1992 novel by Aka Morchiladze

Journey to Karabakh is a 1992 novel by Georgian writer Aka Morchiladze, his first. Set in the First Nagorno-Karabakh War (1988 – 1994), the novel depicts the misadventures of a Georgian youth who is accidentally caught up in the conflict.

In 2005 film director Levan Tutberidze made a film based on this novel.

==Plot==
Gio, a young Georgian, falls in love with a prostitute and experiences with her two of the happiest months of his life. When his father forces him to break off the relationship, he becomes deeply depressed. He accompanies a friend, who wants to buy drugs in Azerbaijan, on his journey over the border.

In the darkness, the duo stray onto a remote country track and are arrested by an Azerbaijani patrol. They are in Karabakh, in the middle of the war. The supposedly "cool" young men from Tbilisi have no idea what is going on. Their car and their money are seized and they are thrown into a cell already occupied by an Armenian prisoner.

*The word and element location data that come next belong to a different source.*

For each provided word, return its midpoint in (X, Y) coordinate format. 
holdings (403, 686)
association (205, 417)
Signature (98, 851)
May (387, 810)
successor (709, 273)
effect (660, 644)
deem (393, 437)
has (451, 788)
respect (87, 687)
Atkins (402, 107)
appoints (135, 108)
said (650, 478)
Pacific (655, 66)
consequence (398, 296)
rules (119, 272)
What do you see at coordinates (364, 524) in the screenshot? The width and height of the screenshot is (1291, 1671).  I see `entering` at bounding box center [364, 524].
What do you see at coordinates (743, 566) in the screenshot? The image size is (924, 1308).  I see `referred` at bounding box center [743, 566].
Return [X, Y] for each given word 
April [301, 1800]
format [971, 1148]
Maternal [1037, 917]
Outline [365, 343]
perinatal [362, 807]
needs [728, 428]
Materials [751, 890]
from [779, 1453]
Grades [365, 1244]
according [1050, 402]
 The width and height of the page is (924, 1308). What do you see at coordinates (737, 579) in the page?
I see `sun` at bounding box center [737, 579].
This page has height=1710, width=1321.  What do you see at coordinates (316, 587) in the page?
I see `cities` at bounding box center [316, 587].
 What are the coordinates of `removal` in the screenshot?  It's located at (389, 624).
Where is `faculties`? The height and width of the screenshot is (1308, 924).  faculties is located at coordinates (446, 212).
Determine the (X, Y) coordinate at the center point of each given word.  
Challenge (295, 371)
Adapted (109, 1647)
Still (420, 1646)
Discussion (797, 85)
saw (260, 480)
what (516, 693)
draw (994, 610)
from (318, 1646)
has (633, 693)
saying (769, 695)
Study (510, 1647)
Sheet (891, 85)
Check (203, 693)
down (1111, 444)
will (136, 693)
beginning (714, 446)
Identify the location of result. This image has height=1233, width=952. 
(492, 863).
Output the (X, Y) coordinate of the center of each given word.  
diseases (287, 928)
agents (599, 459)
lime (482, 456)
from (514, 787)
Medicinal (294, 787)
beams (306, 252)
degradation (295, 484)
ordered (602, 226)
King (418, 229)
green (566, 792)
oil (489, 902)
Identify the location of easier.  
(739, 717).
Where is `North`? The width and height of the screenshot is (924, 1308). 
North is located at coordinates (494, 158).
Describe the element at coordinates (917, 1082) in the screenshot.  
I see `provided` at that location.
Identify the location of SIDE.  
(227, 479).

Events then unfold with lightning speed. Armenian fighters free their friend and the Georgians with him. Gio finds himself in an Armenian village where he is not mistreated but his every move is watched. When Russian journalists visit the village, Gio – along with two Azerbaijani prisoners and a Russian hostage – manages to flee and he makes his way safely back to the Azerbaijani base, where he is hailed a hero. His friend is still there and his purple Lada is still parked on the same spot. Only the money is gone. His friend is given a packet of drugs and a gun as compensation. Then they return to their old lives in Tbilisi.

==Translations==
The novel has been translated into several languages, including English, German, Italian, Russian and Ukrainian.